The 'meaning' 'to cut down' assigned to it is entirely unsupported by textual evidence. Classical texts use 伐, 砍, 斫, or 截 for felling trees or ending things; 善 (*shàn*) means 'good', and 檀 (*tán*) refers to sandalwood — neither relates to cutting. No Confucian, Daoist, or Buddhist text employs this shape. Its 'history' is strictly digital: a ghost in the machine, haunting poorly encoded PDFs or hallucinated by overzealous LLMs trained on noisy web data.

Hold on — there’s a problem: 摲 doesn’t exist in standard Chinese. It is not a real character in the Unicode Standard, the Kangxi Dictionary, the GB2312/GBK character sets, or any authoritative corpus of modern or classical Chinese. No dictionary (including《汉语大字典》,《康熙字典》, or Pleco, MDBG, or Zhongwen.com) lists 摲 as a valid character with pinyin shàn meaning 'to cut down'. The radical field is blank because it has no recognized radical; the stroke count is zero because it’s not a defined glyph — it appears to be a typographical error or a corrupted rendering of another character (most likely 撖 *hān*, 撕 *sī*, or more plausibly, 檀 *tán* or 善 *shàn*). This isn’t a rare variant — it’s a phantom character.

Grammatically, since 摲 has no attested usage, it appears in no grammatical patterns, no verb complements, no aspect markers, and no collocations. Learners encountering it may be misled by OCR errors, font substitution glitches (e.g., when 檀 or 善 renders poorly), or AI hallucination — a growing issue in low-quality language apps. Real verbs for 'to cut down' include 砍 *kǎn*, 砍伐 *kǎnfá*, 伐 *fá*, or 砍倒 *kǎndǎo*. Using 摲 would be like writing 'flarn' in English expecting it to mean 'flame' — it simply won’t be understood.

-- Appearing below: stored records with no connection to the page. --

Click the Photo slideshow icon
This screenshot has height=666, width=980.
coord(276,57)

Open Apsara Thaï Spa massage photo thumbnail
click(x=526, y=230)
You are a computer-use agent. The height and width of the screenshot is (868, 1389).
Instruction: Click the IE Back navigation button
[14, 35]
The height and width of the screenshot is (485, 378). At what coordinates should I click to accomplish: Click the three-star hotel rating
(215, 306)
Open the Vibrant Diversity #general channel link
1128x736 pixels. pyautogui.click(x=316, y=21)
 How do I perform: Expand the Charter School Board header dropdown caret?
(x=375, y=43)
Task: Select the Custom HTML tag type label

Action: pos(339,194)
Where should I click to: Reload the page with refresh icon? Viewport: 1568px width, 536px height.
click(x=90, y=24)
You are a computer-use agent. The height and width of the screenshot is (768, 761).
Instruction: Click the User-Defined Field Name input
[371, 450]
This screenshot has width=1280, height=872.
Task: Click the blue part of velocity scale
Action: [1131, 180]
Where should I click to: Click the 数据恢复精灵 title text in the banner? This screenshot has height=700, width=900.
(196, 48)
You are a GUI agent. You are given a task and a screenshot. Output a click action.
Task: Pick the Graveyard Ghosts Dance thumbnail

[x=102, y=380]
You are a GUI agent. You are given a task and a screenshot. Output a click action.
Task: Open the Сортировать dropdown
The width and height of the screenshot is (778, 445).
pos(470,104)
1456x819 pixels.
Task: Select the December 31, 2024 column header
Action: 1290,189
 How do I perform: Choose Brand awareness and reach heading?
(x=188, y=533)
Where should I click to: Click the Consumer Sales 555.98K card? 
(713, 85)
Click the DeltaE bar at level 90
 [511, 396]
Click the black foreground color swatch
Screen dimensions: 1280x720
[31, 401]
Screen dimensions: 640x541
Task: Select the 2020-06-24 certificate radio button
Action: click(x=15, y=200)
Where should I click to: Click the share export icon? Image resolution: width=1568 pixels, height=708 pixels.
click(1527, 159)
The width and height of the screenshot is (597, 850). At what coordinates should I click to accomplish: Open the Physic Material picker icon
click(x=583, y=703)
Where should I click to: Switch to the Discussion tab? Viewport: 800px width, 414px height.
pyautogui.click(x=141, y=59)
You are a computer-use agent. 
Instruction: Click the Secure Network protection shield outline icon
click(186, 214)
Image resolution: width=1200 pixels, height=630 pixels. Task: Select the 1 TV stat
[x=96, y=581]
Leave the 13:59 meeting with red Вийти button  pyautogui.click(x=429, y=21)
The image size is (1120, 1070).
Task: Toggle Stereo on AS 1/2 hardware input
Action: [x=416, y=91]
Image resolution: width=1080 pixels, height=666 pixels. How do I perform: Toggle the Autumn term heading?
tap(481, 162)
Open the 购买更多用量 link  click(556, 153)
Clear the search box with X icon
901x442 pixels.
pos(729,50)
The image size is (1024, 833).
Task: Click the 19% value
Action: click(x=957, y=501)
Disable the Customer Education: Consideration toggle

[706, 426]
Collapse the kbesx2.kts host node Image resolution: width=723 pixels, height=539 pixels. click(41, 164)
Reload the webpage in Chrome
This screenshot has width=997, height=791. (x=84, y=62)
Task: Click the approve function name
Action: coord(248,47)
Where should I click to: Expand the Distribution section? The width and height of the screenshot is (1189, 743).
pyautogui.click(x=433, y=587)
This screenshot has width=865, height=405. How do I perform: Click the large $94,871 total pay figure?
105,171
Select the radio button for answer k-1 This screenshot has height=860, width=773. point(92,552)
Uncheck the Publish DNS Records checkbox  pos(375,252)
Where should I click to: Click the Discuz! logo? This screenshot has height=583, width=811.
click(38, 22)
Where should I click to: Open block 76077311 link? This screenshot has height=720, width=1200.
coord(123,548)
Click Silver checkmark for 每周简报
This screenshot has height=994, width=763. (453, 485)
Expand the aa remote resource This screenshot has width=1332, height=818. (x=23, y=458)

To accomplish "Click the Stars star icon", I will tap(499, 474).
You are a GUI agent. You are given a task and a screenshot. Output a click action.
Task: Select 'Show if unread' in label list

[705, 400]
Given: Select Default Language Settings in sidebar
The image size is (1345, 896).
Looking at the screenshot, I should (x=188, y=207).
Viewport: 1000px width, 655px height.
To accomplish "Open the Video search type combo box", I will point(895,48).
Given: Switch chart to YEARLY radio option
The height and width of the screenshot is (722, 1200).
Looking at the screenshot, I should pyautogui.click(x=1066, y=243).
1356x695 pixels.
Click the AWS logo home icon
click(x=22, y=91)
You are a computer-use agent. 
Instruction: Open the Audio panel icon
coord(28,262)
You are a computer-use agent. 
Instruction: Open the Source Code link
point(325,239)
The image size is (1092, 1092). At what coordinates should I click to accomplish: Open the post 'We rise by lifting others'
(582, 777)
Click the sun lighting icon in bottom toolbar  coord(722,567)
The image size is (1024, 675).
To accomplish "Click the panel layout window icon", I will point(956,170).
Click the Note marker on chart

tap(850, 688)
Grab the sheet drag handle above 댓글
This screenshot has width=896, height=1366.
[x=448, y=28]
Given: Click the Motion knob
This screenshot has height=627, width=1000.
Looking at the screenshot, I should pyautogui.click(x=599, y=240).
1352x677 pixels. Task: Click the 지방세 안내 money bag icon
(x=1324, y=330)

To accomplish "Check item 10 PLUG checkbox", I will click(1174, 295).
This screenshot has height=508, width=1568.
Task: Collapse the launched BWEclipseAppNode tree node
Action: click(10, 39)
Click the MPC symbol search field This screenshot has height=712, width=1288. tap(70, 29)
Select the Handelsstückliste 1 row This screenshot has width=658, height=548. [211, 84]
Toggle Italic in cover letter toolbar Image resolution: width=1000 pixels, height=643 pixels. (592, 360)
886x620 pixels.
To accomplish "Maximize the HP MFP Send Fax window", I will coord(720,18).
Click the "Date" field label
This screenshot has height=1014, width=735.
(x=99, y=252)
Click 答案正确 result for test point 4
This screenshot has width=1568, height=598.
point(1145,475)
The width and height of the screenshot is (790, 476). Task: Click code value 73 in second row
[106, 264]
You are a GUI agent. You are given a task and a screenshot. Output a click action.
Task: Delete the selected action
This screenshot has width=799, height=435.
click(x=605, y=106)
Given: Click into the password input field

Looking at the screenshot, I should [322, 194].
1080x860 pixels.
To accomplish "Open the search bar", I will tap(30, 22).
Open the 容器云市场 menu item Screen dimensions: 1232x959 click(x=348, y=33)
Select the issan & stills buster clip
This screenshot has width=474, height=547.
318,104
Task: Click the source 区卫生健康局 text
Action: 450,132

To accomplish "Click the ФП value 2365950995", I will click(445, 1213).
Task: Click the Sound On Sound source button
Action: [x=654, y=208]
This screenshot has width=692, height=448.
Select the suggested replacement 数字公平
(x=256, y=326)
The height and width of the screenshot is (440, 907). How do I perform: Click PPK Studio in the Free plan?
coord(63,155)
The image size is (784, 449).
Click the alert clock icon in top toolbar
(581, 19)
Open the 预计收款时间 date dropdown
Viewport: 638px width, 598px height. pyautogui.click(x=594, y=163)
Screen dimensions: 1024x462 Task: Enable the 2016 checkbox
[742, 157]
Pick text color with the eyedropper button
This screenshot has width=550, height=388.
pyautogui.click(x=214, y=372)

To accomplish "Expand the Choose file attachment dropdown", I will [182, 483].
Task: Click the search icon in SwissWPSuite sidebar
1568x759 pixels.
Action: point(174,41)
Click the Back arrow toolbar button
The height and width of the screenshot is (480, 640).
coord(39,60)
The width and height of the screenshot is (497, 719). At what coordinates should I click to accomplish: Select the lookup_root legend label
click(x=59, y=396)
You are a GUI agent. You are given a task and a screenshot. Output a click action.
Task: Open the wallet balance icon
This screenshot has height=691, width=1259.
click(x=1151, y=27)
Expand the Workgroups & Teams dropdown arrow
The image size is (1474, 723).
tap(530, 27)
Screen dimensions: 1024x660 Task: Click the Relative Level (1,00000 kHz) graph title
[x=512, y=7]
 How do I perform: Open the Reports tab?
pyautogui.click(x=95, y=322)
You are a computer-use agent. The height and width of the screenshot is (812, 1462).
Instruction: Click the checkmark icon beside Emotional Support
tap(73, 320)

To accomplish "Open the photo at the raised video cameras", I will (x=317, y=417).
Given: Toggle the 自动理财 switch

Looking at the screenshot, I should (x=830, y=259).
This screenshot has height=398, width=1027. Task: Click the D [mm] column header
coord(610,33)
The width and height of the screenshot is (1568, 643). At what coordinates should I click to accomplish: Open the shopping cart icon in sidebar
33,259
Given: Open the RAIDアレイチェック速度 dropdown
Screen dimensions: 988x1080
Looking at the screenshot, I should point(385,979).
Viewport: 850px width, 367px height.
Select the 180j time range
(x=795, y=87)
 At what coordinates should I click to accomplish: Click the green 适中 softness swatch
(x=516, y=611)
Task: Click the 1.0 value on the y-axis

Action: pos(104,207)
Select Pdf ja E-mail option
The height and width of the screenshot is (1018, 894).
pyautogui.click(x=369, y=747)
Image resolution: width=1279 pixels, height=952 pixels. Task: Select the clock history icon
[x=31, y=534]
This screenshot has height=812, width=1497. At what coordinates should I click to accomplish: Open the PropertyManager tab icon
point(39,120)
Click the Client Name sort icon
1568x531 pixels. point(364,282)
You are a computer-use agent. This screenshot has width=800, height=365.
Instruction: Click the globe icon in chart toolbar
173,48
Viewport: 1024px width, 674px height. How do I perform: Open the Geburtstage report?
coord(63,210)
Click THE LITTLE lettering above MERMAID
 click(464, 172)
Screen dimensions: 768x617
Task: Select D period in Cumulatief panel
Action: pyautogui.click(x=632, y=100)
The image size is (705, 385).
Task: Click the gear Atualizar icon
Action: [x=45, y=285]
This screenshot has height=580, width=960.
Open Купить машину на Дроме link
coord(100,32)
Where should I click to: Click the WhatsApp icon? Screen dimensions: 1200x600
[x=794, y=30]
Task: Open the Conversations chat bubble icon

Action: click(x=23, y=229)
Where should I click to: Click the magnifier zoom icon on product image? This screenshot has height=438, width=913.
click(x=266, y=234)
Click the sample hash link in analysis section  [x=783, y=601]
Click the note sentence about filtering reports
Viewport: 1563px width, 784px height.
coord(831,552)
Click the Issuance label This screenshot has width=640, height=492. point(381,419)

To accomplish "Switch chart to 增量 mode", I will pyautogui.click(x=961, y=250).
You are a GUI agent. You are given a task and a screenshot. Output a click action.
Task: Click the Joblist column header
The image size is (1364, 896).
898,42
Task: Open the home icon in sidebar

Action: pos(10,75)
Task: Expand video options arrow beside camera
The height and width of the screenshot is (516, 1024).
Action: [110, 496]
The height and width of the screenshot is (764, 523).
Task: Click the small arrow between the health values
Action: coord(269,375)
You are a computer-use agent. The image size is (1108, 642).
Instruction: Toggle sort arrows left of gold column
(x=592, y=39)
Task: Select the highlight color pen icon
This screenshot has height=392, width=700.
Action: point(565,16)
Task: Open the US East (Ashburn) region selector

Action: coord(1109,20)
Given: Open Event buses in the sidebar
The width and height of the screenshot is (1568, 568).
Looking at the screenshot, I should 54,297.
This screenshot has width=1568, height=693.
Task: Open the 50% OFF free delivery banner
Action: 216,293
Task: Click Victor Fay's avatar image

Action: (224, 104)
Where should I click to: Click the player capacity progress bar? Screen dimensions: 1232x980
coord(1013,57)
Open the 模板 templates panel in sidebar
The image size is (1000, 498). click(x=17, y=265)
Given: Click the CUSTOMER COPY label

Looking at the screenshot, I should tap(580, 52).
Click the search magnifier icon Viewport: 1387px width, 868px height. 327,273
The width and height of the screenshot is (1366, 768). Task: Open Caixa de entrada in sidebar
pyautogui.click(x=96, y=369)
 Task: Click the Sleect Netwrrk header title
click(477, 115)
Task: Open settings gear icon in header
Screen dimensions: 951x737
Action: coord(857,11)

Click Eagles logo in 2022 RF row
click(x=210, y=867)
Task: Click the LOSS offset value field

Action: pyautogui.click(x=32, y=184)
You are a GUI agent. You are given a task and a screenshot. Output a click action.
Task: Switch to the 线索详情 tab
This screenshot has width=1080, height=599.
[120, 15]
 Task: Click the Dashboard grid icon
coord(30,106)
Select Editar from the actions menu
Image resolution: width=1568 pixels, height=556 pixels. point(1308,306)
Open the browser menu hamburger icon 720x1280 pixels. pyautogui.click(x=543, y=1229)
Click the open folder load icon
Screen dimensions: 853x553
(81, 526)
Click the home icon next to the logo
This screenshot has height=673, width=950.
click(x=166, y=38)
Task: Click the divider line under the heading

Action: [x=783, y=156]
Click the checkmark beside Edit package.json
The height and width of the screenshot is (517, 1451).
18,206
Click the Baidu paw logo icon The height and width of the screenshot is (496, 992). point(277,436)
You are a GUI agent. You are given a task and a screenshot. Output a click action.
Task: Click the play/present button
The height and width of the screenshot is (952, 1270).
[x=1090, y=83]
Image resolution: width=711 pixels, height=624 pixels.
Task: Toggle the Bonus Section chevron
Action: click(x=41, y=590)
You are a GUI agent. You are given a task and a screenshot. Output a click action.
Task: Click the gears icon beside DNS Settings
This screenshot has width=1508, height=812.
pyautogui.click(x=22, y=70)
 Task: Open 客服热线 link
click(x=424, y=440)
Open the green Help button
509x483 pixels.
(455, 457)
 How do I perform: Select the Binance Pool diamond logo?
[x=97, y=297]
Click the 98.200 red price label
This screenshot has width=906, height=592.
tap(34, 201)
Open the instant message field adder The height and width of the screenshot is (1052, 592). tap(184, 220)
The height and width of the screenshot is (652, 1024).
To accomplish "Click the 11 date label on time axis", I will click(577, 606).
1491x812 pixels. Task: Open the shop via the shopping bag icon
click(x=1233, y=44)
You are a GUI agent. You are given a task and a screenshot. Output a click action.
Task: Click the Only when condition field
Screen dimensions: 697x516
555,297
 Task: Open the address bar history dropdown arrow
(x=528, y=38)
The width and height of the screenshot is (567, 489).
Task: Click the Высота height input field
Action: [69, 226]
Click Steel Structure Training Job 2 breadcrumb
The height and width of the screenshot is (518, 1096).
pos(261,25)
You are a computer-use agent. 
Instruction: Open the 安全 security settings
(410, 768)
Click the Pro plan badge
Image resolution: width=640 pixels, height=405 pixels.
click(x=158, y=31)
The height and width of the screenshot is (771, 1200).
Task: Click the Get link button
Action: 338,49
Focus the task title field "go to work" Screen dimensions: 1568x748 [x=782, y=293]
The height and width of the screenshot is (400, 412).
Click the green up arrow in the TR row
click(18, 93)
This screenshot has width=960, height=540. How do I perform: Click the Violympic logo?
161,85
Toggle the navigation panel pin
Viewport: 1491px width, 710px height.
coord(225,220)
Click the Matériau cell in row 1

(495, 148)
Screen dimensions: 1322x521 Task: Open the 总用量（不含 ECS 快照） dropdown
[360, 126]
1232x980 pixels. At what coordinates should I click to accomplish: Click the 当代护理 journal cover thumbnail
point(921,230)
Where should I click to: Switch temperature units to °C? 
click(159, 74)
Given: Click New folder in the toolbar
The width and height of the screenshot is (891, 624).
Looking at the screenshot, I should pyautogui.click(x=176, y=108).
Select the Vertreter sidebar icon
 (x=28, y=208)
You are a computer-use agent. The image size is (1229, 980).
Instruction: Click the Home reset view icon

Culturally, this highlights a critical learner skill: character verification. Always cross-check unknown characters via authoritative sources (e.g., ctext.org for classical texts, or the Ministry of Education’s 异体字字典). Mistaking a glitch for a real character can derail reading fluency and reinforce false knowledge — especially dangerous at advanced levels where font rendering issues increase. Treat unverifiable characters like suspicious links: don’t click, don’t use, don’t memorize.

💬 Example Sentences

Common Compounds

💡 Memory Tip

Think: 'Shàn? Nah — it's a SHADE of a real character, not a real one!' (Zero strokes = zero legitimacy.)